• Texto dado
★ ★ ★ ★

Ayer, después de veintidós días sin asomar la nariz a la calle, bajé al súper.

Estaba ansiosa, nerviosa, sentía miedo, preocupación. También respeto. Cuando bajé me inundó la tristeza. En una de las principales calles del centro seguían colgando las luces de Carnaval, con sus antifaces invitando al esparcimiento. Ahora contagian languidez, ahí suspendidos de los cables, sin motivo.

Bajando llegué a la plaza central, donde estaba montado el palco para la Semana Santa, sin sillas. Era como si el tiempo se hubiese parado. Ahora entiendo mejor esos restos arqueológicos que describen una estampida: de pronto una ciudad fue abandonada y quedó tal cual. Algo ocurrió que todo se plasma como en una fotografía, las personas desaparecieron o se trasladaron y ahí permaneció, paralizado, en un tiempo que nunca se detiene.

★ ★ ★ ★

• Conjunto de datos
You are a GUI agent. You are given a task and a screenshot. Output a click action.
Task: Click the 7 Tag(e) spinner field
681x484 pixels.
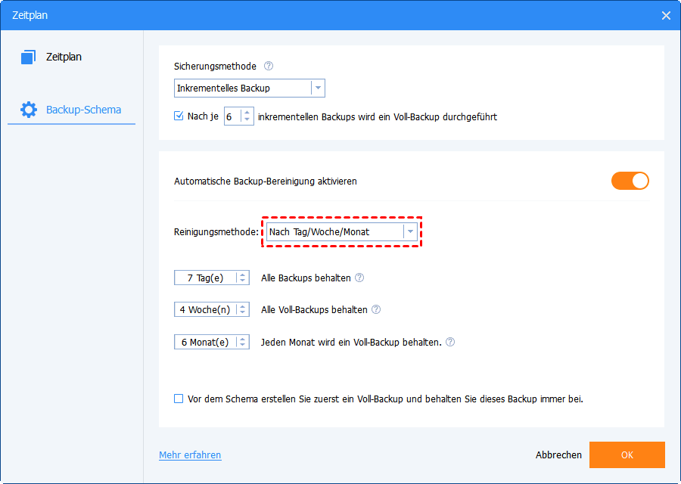pyautogui.click(x=205, y=278)
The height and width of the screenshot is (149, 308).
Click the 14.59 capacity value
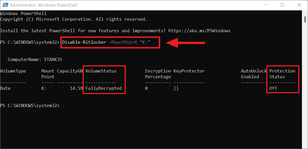(x=76, y=88)
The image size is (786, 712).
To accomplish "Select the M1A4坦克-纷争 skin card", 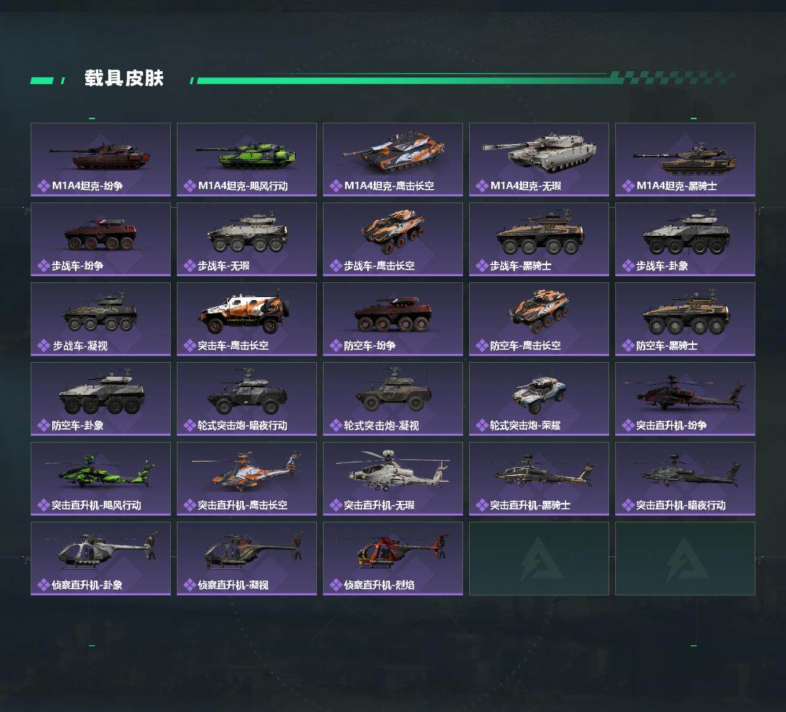I will click(101, 160).
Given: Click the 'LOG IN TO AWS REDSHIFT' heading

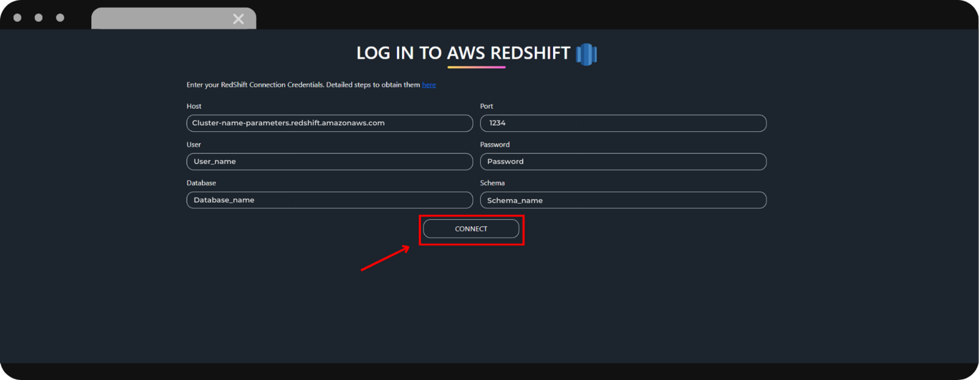Looking at the screenshot, I should coord(463,54).
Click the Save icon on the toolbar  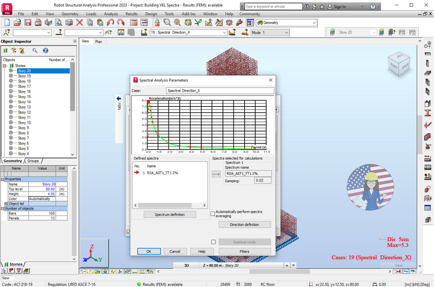pyautogui.click(x=29, y=23)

★ ★ ★ ★

• Tareas del ejercicio
- a) Resume en menos palabras el párrafo del relato sobre la salida al súper que empieza con "Bajando llegué a la plaza central", sin perder sus datos principales.
- b) Escribe la continuación del relato sobre la salida al súper a partir de su última frase.
Los datos provienen de otra fuente distinta.

• Respuestas del ejercicio
- a) En la plaza central seguía montado, sin sillas, el palco de Semana Santa, y parecía que el tiempo se había parado. Ahora se entienden mejor los restos arqueológicos de una estampida: una ciudad abandonada de golpe que quedó fijada como en una fotografía, sin sus habitantes, inmóvil en un tiempo que no se detiene.

- b)
Todo cerrado, pero no era como un domingo. Un silencio ensordecedor en la calle. Algunas personas caminan, como yo, con mascarilla y guantes, poniendo empeño en no cruzarnos, esquivándonos. Qué pena. Una mujer se para en mitad de la cuesta con el carro de la compra, asfixiada. No me imagino que yo, bastante más joven y haciendo ejercicios en casa a diario, estaré igual a mi vuelta.

Llego a la zona del mercado y otra vez. El silencio. No me había dado cuenta de lo bulliciosos que somos. Las calles parecen más grandes, más anchas. Nadie habla, nadie ríe. Tengo que hacer cola fuera para entrar en el supermercado. Reparten guantes para los que no llevan. Ahí dentro parece que no ocurre nada, las estanterías están llenas; solo se nota en el caminar flojo de las personas, con mascarilla y guantes, intentando no tropezar con nadie. Después de no sé cuántas vueltas me pongo en cola.

Me agobia mucho la mascarilla. Me quita el aire. Lo guardo todo apresuradamente y cruzo enfrente, al mercado. Más de lo mismo.

Cuando por fin me dirijo a casa, cargada, el aire me falta. Estoy muy cansada. ¿Cuánto tiempo estuve ahí afuera? Pareció un día entero y no llegó ni a dos horas. Echo de menos la serenidad y seguridad de mi casa. Respirar sin mascarilla, que el aire entre en mis pulmones sin tabiques de trapo.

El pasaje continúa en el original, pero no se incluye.